It’s been a fascinating last 16 months. Each health set back has taken me deeper and deeper into surrender. The last three months have been amazingly intense and nearly beyond words, but you know me, I’ll still make a valiant attempt
What have I learned?
Surrender is nothing I do; an ‘I’ can’t do it. When it appears as if an ‘I’ has succeeded in surrendering, look closely. Either you received a mystical assist or it is likely the surrender gave more to the ego than it took — a material trade-off took place. It is sly, very subtle especially the more spiritual you become because ego is silently building a new identity out of the ashes of its demise. It is tricky. Believing it is working in your best interest, it will do anything to keep you safe.
Surrender simply IS when that lie is seen through, when the realization that ‘I of myself’ have no power at all land and grounds within. That’s the beauty of the 12 Step process. There’s a reason it’s the first step and it’s why the AA program has been so successful for so many.
There are many paths to true surrender. Attempting to surrender brings one to the realization as well that I simply can’t. That truth becomes undeniably obvious with the big stuff, the stuff that seems primal like the next breath.
Laying in bed, unable to stop the wild antics of my heart, knowing the value of surrender, having been brought to my knees many times, I made the attempt. It wasn’t surrender. It was wanting, needing the antics of the heart to settle into a kinder rhythm and so caught in the experience as to be unaware I was surrendering in order to make it happen.
It wasn’t true surrender: the willingness in all my cells, deep within my heart and soul, for it to be exactly as it was, to let go of ideas of what that would mean and let my experience be. So the peace of surrender did not come. As I lay there I heard the words: You can’t even surrender. And it landed. You can’t. You are powerless. You aren’t even you.
And then the magic began …
All of life, each moment, each breath, surrenders and the realization dawns that there never was anything to resist, never was a wrong or a right, never was a someone at all. The truth of God Alone becomes Real, a lived reality. The experience of Oneness settles in. The energy shifts within, not on occasion, but a thorough repatterning, like PacMan nibbling all the old bits and replacing them with Nothing At All – the Nothing that is Everything.

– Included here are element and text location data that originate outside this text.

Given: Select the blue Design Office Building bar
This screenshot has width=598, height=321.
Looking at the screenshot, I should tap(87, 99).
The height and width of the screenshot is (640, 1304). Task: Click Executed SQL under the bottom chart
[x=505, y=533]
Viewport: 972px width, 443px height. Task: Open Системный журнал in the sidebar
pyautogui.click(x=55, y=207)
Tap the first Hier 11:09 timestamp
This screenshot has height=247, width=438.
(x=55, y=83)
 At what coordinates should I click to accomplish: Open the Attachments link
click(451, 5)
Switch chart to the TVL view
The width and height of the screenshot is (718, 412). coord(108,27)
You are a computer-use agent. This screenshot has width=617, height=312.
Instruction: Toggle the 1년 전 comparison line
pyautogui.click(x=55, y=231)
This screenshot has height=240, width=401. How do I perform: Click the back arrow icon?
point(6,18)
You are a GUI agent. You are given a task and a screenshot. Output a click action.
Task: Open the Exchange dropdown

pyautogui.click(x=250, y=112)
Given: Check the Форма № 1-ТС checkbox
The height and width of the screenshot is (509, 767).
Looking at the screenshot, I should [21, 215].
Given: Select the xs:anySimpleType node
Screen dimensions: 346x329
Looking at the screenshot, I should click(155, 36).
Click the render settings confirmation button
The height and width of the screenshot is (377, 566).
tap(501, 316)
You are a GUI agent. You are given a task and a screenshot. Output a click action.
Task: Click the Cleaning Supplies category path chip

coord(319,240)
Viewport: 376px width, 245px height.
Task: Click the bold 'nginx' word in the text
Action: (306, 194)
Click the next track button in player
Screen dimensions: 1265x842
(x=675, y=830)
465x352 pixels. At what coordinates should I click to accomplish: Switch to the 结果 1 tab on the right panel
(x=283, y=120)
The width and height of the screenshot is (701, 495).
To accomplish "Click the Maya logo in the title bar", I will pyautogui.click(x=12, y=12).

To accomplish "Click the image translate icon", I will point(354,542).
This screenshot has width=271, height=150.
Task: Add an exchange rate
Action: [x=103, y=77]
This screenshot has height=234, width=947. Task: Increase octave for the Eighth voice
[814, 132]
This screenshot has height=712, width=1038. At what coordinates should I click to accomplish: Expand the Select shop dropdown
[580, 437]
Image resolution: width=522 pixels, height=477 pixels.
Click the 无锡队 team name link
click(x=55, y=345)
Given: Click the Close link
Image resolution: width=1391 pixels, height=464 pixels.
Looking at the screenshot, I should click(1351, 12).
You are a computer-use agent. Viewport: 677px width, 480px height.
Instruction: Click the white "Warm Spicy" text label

Play with surrender my friends. Play with it until It takes you.
“Play with surrender: Open the valve for pure will to wash away limiting concepts of personal will. Start easy. See if you can surrender to something you are resisting that feels a bit safe. Build up momentum. Try to surrender to something that has a little more emotional charge. As your practice develops, push yourself and play with surrender as often as you can.” Card #20 Free Will, The Wild Child
Well said, old friend. ❤️ Thank you. I wonder if perhaps surrender is a mountain that can only be climbed by laying down.
(I’m gonna let go of that sentence structure and leave it as is :))
Hello! I love seeing you here. And yes — that’s a perfect statement.